4. Betsy Todd, MPH, RN, CIC. Rise in Anencephaly (Like Microcephaly, a Neural Tube Defect) Cases Noted in One U.S. State. American Journal of Nursing Off the Charts; 2016.
5. Robert G Best, PhD, FACMG, Anthony Romaine Gregg, MD, Nicholas Lorenzo, MD, MHCM, CPE, FAAPL, Amy Kao, MD, Edgar O Horger III, MD, Beth A Pletcher, MD, James Stallworth, MD, & Francisco Talavera, PharmD, PhD. Anencephaly. Medscape; 2016.
6. Cleveland Clinic medical professional. Anencephaly. Cleveland Clinic; 2020.
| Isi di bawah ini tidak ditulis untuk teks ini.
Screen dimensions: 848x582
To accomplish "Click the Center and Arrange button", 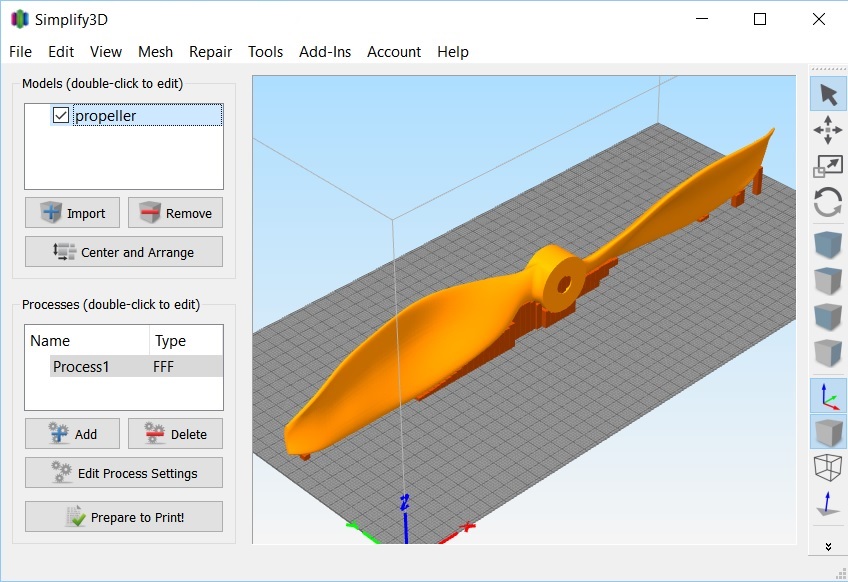I will coord(124,252).

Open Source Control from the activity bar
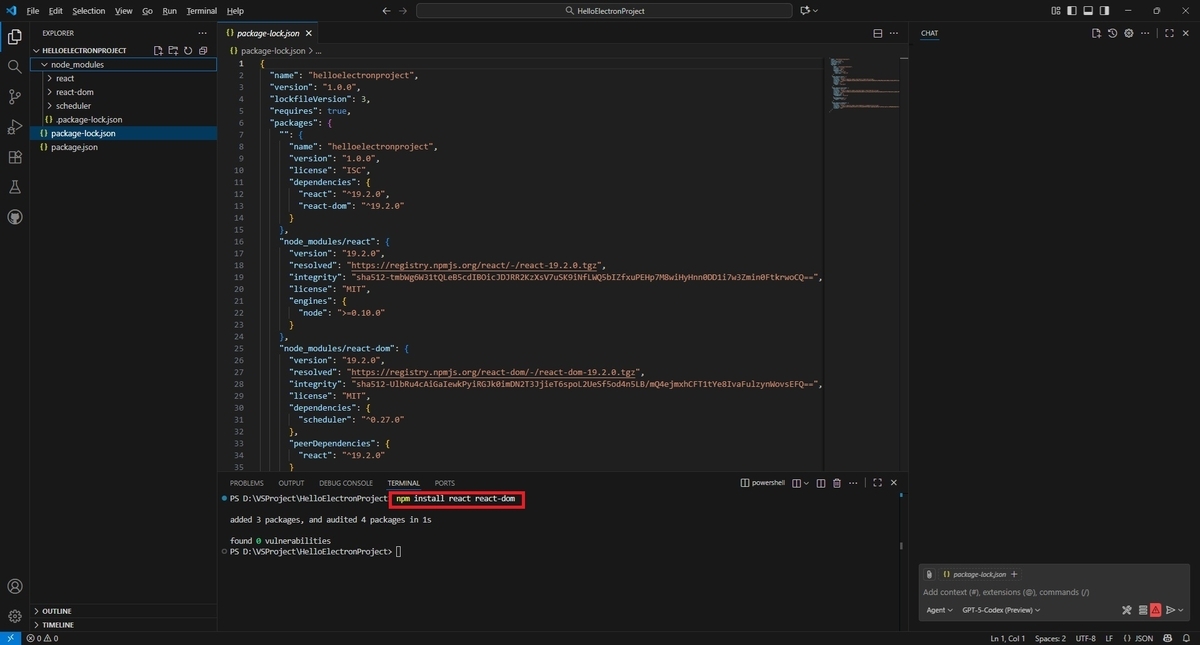pos(14,96)
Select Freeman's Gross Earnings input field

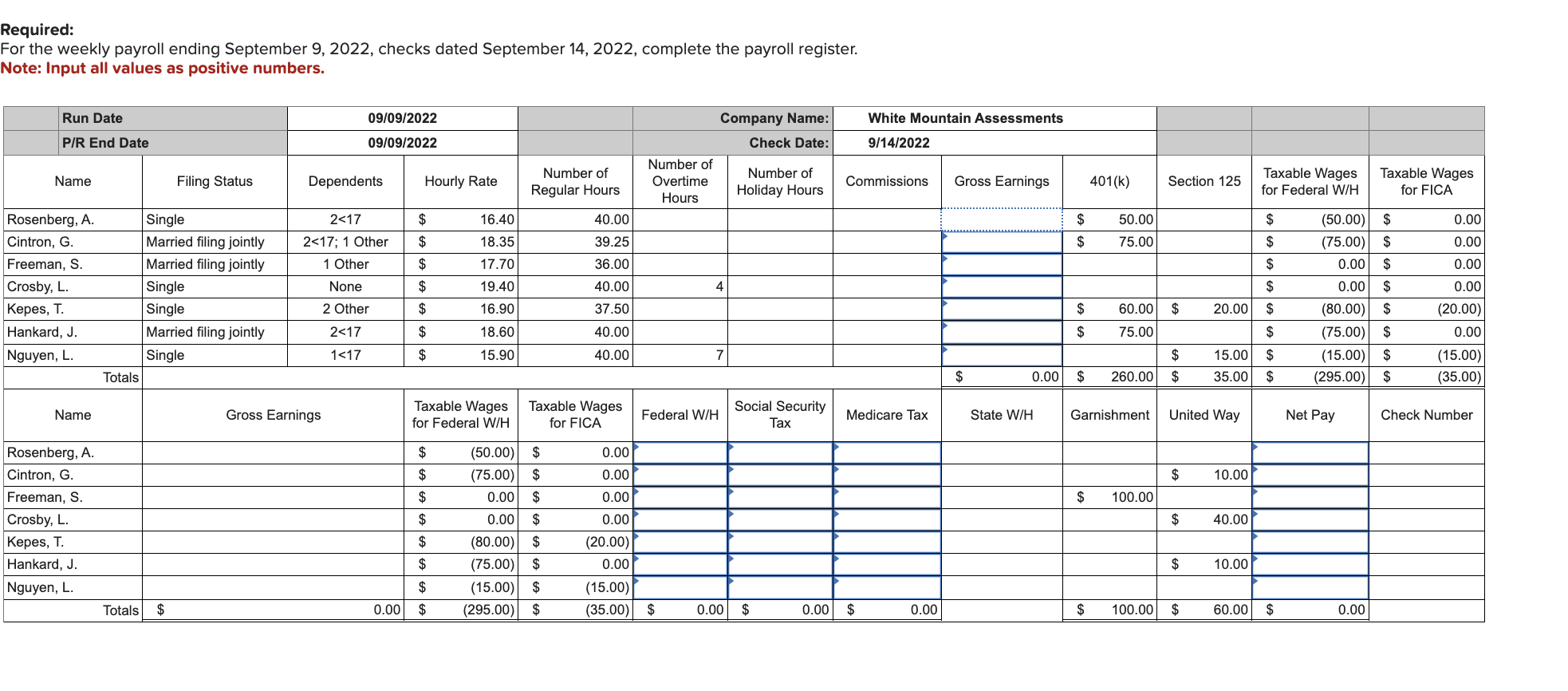click(x=1002, y=264)
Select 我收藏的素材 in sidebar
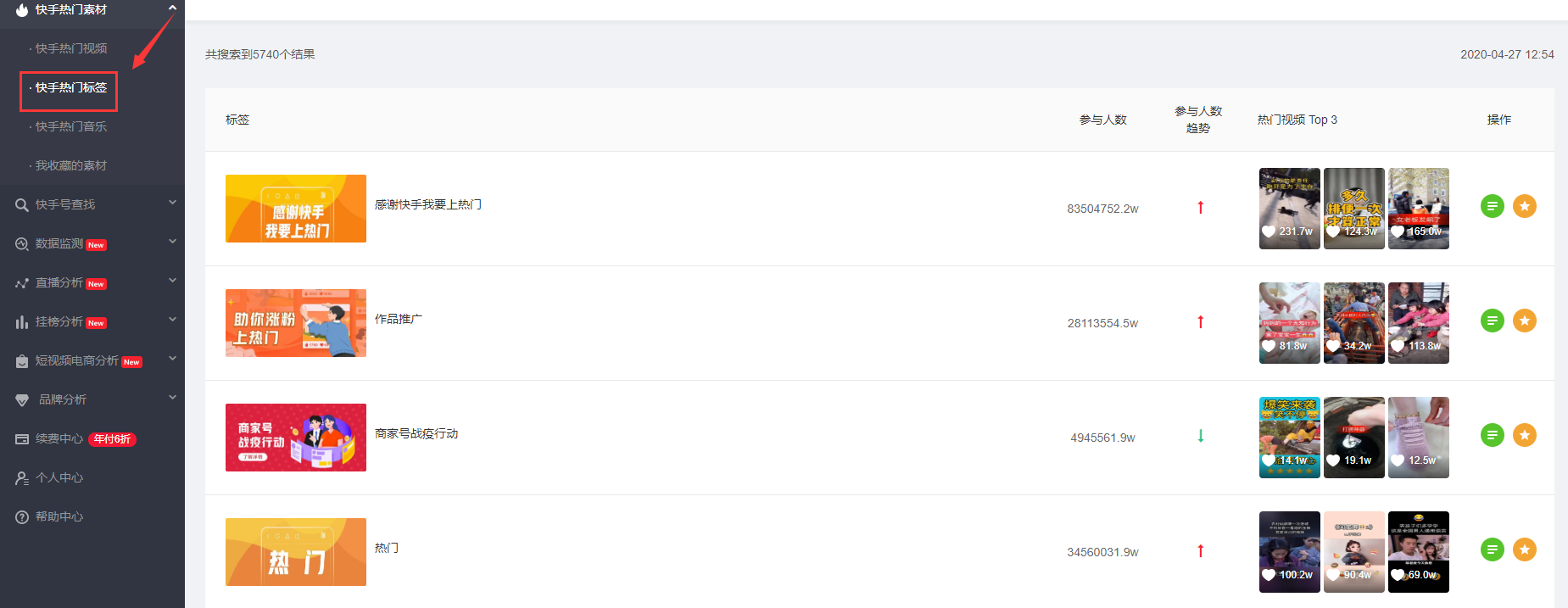 (71, 165)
7. Ravikiran Ashok Gole, Pritee Madan Meshram, & Shanta Sunil Hattangdi. Anencephaly and its Associated Malformations. Journal of Clinical & Diagnostic Research; 2014.
8. Mahsa M. Yazdy, PhD, Allen A. Mitchell, MD, Sarah C. Tinker, PhD, Samantha E. Parker, MSPH, & Martha M. Werler, ScD. Periconceptional Use of Opioids and the Risk of Neural Tube Defects. HHS Public Access; 2015.
9. Bogdan J. Wlodarczyk, Ana M. Palacios, Timothy M. George, & Richard H. Finnell. Antiepileptic Drugs and Pregnancy Outcomes. HHS Public Access; 2013.
10. Mary Ann Sedgwick Harvey, Marcella M. McRorie, & David W. Smith. Suggested limits to the use of the hot tub and sauna by pregnant women. Canadian Medical Association Journal; 1981.
11. W A Hogge, S Thiagarajah, J E Ferguson 2nd, P T Schnatterly, & G M Harbert Jr. The role of ultrasonography and amniocentesis in the evaluation of pregnancies at risk for neural tube defects. American Journal of Obstetrics and Gynecology; 1989.